Data records:
------------------------------------------------------------------------

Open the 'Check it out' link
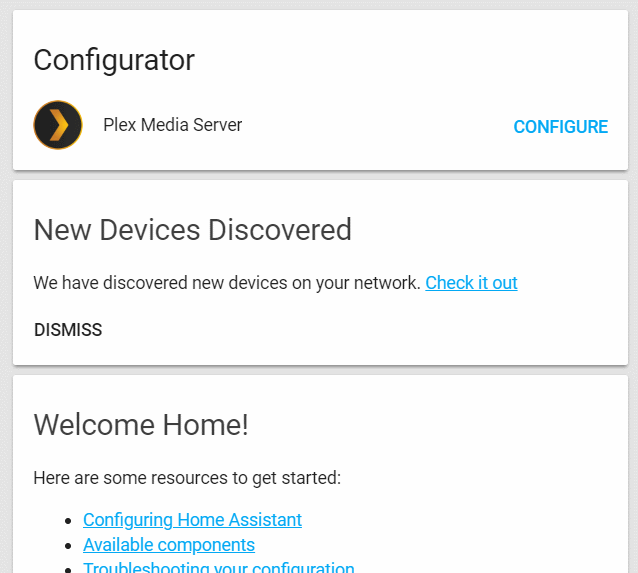638x573 pixels. coord(471,283)
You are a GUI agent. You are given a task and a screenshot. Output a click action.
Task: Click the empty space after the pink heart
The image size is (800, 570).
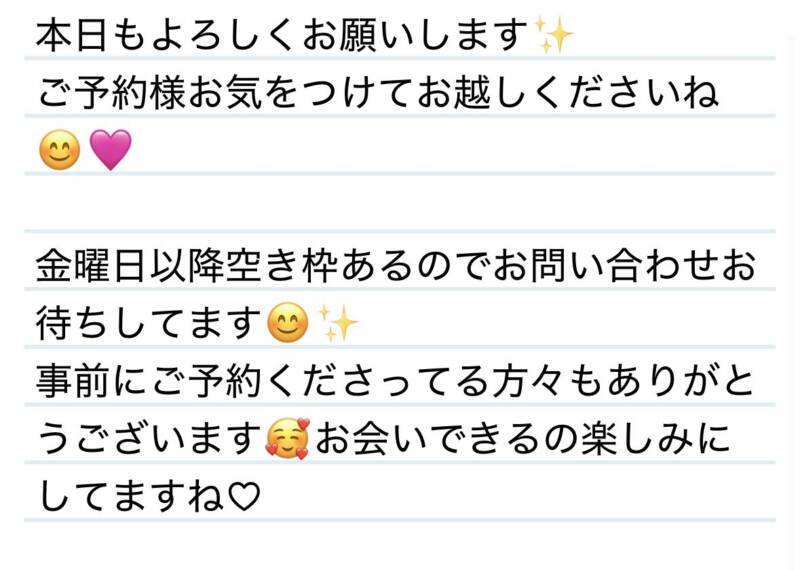(454, 150)
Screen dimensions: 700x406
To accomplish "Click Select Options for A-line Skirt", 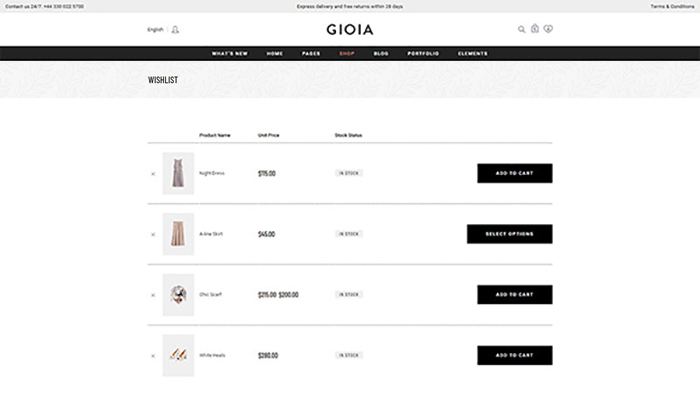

------------------------------------------------------------------------

Task description: Transcription of the lines from the one with "Task: Click the" through the end of the entries is required, exact and with no pictures.

Solution to this exercise:
Task: Click the empty space after the pink heart
The image size is (800, 570).
(454, 150)
Screen dimensions: 700x406
To accomplish "Click Select Options for A-line Skirt", 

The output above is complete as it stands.